Sears Holdings Corp. beat the market expectations by posting a smaller fourth-quarter loss. They managed to achieve it amid belt-tightening and working on the inventory management. The analysts had forecasted a loss of $2.85 per share, while the company posted $1.28 per share. Again the consensus on revenue was $5.9 billion, but the company came up with $6.1 billion figure.

In the past one year, the shares of the company were in a free fall with some 60% of the value eroded, but better-than-expected results made it jump by 11% in a day.

Jason Hollar, the Chief Financial Officer of the company said in a statement, “While the challenging holiday selling season pressured margins and comparable store sales, we were able to successfully improve profitability through disciplined inventory and costs management. We will continue to take actions to drive profitability, generate liquidity and adjust our overall capital structure while continuing to meet all of our financial obligations.”

Some of the cost-cutting measures taken by the company were closing its stores and giving pink slips to some of its employees working in the brick and mortar operations. The company also laid off some of its staffers at its Chicagoland headquarters.

If the long-term debt obligations of the company are compared then they have doubled from the last year, though the chain tried its level best to raise cash by selling off some of its assets.

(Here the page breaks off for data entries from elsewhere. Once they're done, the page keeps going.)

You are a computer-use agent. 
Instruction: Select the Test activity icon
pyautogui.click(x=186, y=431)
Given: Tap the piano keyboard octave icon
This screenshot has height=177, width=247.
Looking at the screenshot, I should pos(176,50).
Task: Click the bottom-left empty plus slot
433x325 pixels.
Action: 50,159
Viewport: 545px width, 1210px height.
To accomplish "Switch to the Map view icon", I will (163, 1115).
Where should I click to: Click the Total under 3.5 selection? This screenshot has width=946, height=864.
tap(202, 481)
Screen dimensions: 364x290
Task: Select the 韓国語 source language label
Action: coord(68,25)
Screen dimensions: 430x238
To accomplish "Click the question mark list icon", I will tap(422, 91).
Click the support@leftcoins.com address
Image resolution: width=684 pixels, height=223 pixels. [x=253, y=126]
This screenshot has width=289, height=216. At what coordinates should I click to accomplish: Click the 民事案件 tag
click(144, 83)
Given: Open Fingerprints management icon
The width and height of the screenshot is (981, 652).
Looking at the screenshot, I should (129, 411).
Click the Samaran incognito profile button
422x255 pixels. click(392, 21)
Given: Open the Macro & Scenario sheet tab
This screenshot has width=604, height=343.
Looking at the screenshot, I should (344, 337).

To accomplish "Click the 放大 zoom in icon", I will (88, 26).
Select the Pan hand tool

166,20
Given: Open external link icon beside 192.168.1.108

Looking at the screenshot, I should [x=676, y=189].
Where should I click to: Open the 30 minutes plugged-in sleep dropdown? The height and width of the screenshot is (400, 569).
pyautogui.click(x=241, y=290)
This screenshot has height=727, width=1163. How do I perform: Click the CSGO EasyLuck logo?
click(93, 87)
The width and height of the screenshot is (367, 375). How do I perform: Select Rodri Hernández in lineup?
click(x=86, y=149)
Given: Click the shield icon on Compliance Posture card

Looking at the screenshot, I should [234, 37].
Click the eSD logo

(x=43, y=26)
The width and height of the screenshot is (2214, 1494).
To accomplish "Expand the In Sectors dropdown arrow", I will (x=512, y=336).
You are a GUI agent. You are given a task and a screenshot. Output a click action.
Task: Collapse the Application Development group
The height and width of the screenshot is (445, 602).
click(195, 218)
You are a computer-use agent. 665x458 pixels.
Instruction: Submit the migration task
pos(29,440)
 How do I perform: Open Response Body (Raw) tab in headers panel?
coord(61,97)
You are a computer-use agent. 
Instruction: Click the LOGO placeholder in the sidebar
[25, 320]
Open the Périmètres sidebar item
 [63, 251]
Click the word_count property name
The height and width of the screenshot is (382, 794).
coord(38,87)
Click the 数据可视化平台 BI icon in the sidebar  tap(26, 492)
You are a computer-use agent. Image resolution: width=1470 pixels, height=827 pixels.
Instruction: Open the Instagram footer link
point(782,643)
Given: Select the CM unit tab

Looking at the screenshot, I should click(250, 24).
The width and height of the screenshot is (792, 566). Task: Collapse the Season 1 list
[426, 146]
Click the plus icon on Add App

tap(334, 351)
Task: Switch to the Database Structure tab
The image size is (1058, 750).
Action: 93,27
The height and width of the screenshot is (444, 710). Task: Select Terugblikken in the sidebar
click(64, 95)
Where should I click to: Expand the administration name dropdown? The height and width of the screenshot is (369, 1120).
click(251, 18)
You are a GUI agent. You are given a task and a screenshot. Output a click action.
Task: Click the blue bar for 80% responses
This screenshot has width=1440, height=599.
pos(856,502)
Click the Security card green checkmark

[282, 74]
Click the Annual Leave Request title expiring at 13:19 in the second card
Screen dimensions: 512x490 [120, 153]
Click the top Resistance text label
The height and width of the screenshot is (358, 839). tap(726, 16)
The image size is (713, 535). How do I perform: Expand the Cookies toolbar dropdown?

The company looks determined to woo customers and has taken many steps to improve their experience. It includes introducing a new Sears MasterCard, which will enable the customers to accumulate their loyalty reward points and redeem them in their next shopping spree. The company has also expanded its partnership with the cab service Uber enabling its customers to get the rider rewards. It is also working on its mobile capabilities to provide home service operations to its clients.

Neil Saunders, the GlobalData Retail managing director, however, thinks that all these steps taken by the company are not enough. He feels that these are like “taking an Advil to cure a heart attack.” He believes that apart from sales of the company going down, the “pace of decline has accelerated sharply.”

Sears seems to work in the direction of making itself profitable. Last month only, the company had announced that it would close some 150 stores and reorganise some of its businesses to achieve annual savings of $1 billion. Working on it, the company sold its Craftsman brand for more than $525 million on Thursday.